Greenleaf is following in the footsteps of Kennesaw, Ga., which in 1982 passed a mandatory gun ownership law in response to a handgun ban passed in Morton Grove, Ill. Kennesaw’s crime dropped sharply, while Morton Grove’s did not.
This is precisely backwards. Burglaries in Kennesaw did not change significantly, while Morton Grove’s burglary rate fell by 4.5 burglaries per month. (See McDowall et al Criminology v29 p541-560 (1991). Look at the graphs:
So what made Reynolds think that crime had declined in Kennesaw? McDowall et al dryly observe:
There is a curious discrepancy between the number of burglaries reported by Kennesaw’s mayor in interviews cited by Kleck (1988) and Schmidt (1987a) and the number of burglaries reported by Kennesaw’s police department to the Federal Bureau of Investigation’s police department to the Federal Bureau of Investigation’s Uniform Crime Reporting (UCR) system. The mayor claimed to Schmidt, for example, that there were 55 residential burglaries in 1981, before he law was passed. This is greater than the total number of all burglaries — residential and otherwise — reported by the police department to the UCR. Given the mayor’s spirited advocacy of the ordinance and the apparent differences in the figures he provided in separate interviews cited by Schmidt and by Kleck, we believe the UCR counts are the more accurate of the two.

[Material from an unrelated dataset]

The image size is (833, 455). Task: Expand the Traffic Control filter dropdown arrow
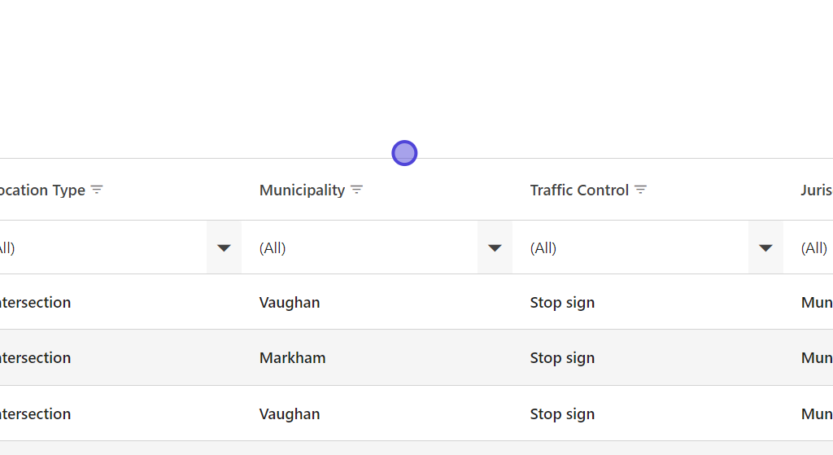[x=765, y=247]
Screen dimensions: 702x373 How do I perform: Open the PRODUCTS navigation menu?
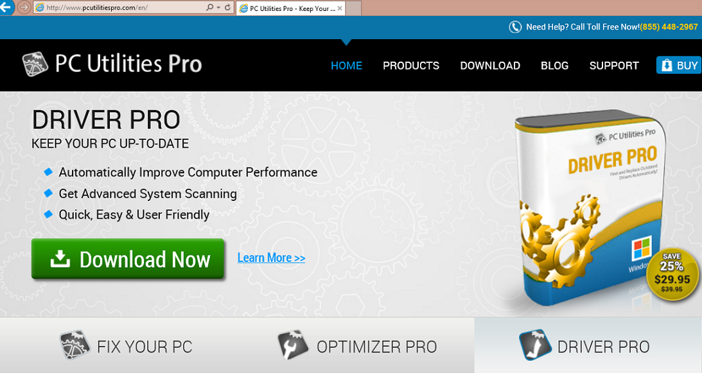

Reynolds has no excuse for spreading this falsehood, since we’ve been around on this before.
Reynolds also claims
Criminals, unsurprisingly, would rather break into a house where they aren’t at risk of being shot. As David Kopel noted in a 2001 article in The Arizona Law Review, burglars report that they try to avoid homes where armed residents are likely to be present. We see this phenomenon internationally, too, with the United States having a lower proportion of “hot” burglaries — break-ins where the burglars know the home to be occupied — than countries with restrictive gun laws.

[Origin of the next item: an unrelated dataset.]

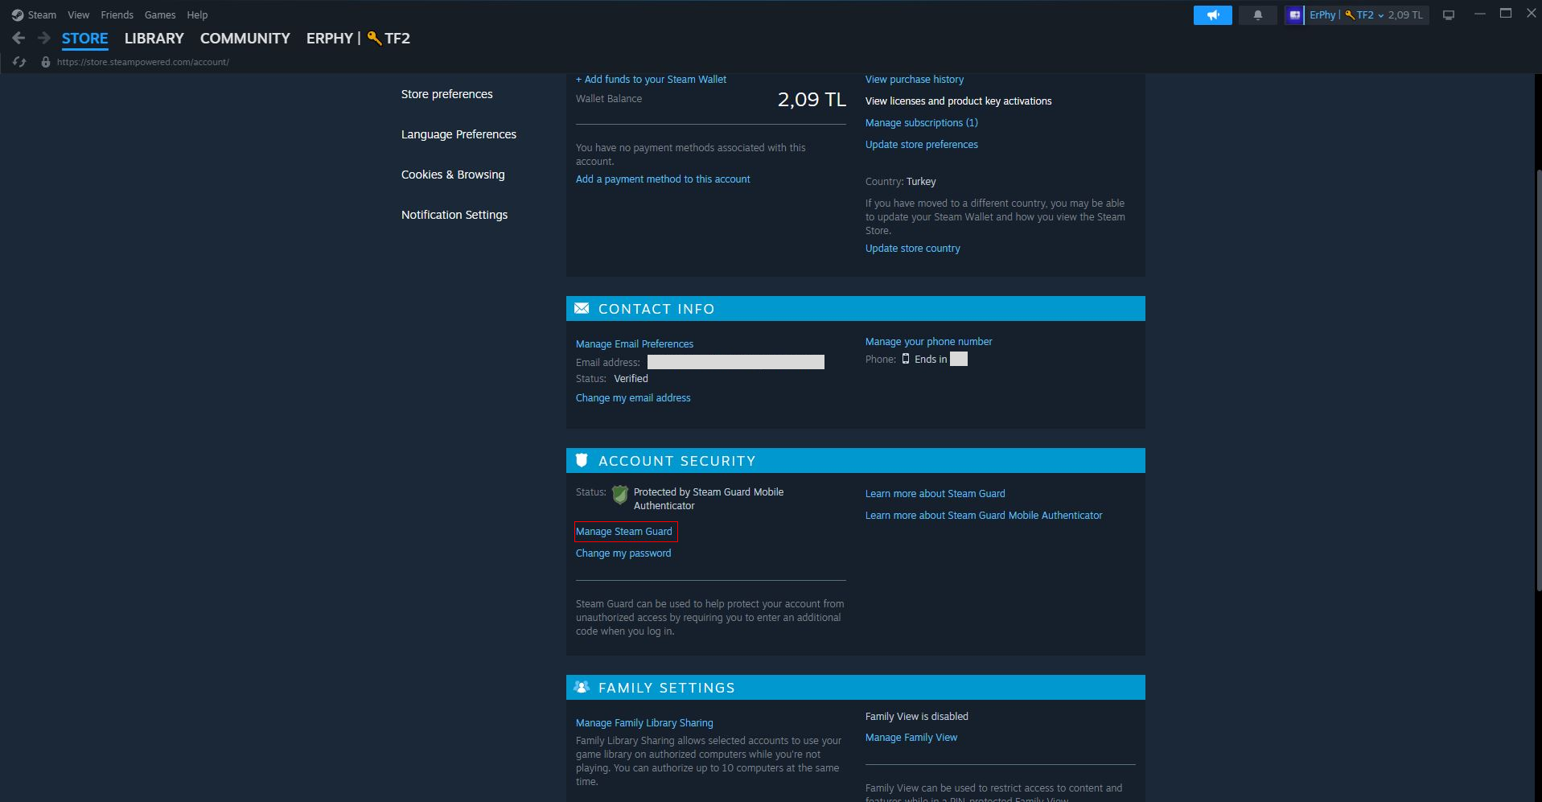
Task: Click the padlock icon beside the URL
Action: pos(46,62)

But in The Effects of Gun Prevalence on Burglary: Deterrence vs Inducement Philip Cook and Jens Ludwig found that areas in the US with higher gun ownership tended to have more burglaries, and more burglaries where the residents were home. Internationally, it’s a wash with England having a greater hot burglary rate than the US and Canada and Australia having similar rates to the US.